Week 1 Day 5 — Integration Report

Generated by combo_val.integration_check. Exit code 0 = all green.

1. Canonical files exist

✓ BeatAML patient features: data/canonical/beataml_patient_features.csv ✓ BeatAML drug response long: data/canonical/beataml_drug_response_long.csv ✓ BeatAML feature manifest: data/canonical/beataml_feature_manifest.json ✓ DrugComb strict pairs: data/canonical/drugcomb_aml_pairs.csv ✓ DrugComb loose pairs: data/canonical/drugcomb_aml_pairs_any_match.csv ✓ DrugComb monotherapy: data/canonical/drugcomb_aml_monotherapy.csv ✓ DrugComb alignment: data/canonical/drugcomb_drug_alignment.csv ✓ DrugComb manifest: data/canonical/drugcomb_filter_manifest.json ✓ TCGA patient features: data/canonical/tcga_laml_patient_features.csv ✓ TCGA clinical: data/canonical/tcga_laml_clinical.csv ✓ TCGA manifest: data/canonical/tcga_laml_manifest.json ✓ Baseline A predictions: runs/baseline_single_drug_mlp/predictions_all_patients_all_drugs.csv ✓ Baseline A metrics: runs/baseline_single_drug_mlp/cv_metrics.json

2. Schema compatibility

✓ BeatAML & TCGA feature schemas match exactly (80 cols)

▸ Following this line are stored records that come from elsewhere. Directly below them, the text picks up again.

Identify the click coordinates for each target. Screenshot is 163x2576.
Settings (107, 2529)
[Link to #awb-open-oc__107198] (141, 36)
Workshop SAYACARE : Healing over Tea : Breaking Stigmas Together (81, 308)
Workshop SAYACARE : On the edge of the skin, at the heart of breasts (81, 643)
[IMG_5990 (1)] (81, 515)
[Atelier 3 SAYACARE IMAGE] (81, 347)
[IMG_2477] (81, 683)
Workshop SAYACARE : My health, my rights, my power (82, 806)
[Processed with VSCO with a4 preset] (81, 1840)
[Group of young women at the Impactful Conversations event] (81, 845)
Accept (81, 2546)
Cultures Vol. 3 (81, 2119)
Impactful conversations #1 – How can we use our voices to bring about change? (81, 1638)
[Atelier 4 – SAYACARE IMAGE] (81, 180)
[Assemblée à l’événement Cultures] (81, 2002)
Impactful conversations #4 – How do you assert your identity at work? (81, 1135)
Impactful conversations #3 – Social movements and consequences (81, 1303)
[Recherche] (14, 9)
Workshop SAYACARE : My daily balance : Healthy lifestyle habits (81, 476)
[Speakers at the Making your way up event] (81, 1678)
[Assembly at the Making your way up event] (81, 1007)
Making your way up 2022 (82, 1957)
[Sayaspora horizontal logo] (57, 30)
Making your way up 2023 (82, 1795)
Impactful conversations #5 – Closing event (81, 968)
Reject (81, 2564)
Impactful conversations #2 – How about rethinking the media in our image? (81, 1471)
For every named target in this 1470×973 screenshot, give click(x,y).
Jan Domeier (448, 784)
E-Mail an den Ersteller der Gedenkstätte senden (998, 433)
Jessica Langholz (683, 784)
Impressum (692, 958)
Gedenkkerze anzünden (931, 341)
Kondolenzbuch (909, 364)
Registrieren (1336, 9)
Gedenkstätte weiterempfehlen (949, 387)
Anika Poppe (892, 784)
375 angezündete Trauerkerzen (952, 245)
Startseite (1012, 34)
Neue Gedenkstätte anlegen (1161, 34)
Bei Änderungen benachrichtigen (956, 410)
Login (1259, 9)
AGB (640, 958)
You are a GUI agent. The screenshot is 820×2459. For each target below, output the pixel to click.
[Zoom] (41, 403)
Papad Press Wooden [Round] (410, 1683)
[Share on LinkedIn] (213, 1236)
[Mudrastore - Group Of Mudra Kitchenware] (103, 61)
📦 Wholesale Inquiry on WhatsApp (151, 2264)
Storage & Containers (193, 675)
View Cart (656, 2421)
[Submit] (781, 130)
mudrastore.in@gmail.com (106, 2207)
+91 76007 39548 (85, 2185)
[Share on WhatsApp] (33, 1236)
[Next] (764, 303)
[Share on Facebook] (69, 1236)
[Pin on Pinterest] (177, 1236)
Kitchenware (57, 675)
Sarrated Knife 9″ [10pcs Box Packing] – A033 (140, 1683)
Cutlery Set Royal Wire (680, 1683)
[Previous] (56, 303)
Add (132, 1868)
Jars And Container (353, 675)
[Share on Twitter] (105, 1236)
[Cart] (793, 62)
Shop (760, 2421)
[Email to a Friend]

3. Drug vocabulary consistency

 BeatAML drug vocab: 165 drugs   ✓  All 37 drug mentions in strict pairs exist in BeatAML vocab   ✓  Baseline A predictions cover all 165 BeatAML drugs

4. Patient uniqueness

✓ BeatAML: 613 unique patient IDs ✓ TCGA: 173 unique patient IDs ✓ Baseline predictions: 613 unique patient IDs

5. Distribution sanity

✓ BeatAML AUC in [0.0, 286.3] (median 207.5); within 0-300 raw scale ✓ BeatAML mutations binary across 25 gene cols ✓ ELN ordinal values [np.float64(0.0), np.float64(0.5), np.float64(1.0), np.float64(1.5), np.float64(2.0)] in expected set

6. Week-3 readiness: combo predictor

✓ 186 strict pairs on 19 drugs — enough for small MLP ✓ Synergy Loewe distribution: mean=-12.95 std=14.70 (skewed synergistic — good signal for combo model)

7. Week-5 readiness: TCGA independent cohort

 TCGA OS: 173 patients, deceased rate = 65.9%, median OS = 11.0 months
 TCGA mutation coverage: 145/173 patients have ≥1 driver mutation

Verdict

All critical checks PASS — Week 1 data layer is ready for Week 2+ modeling.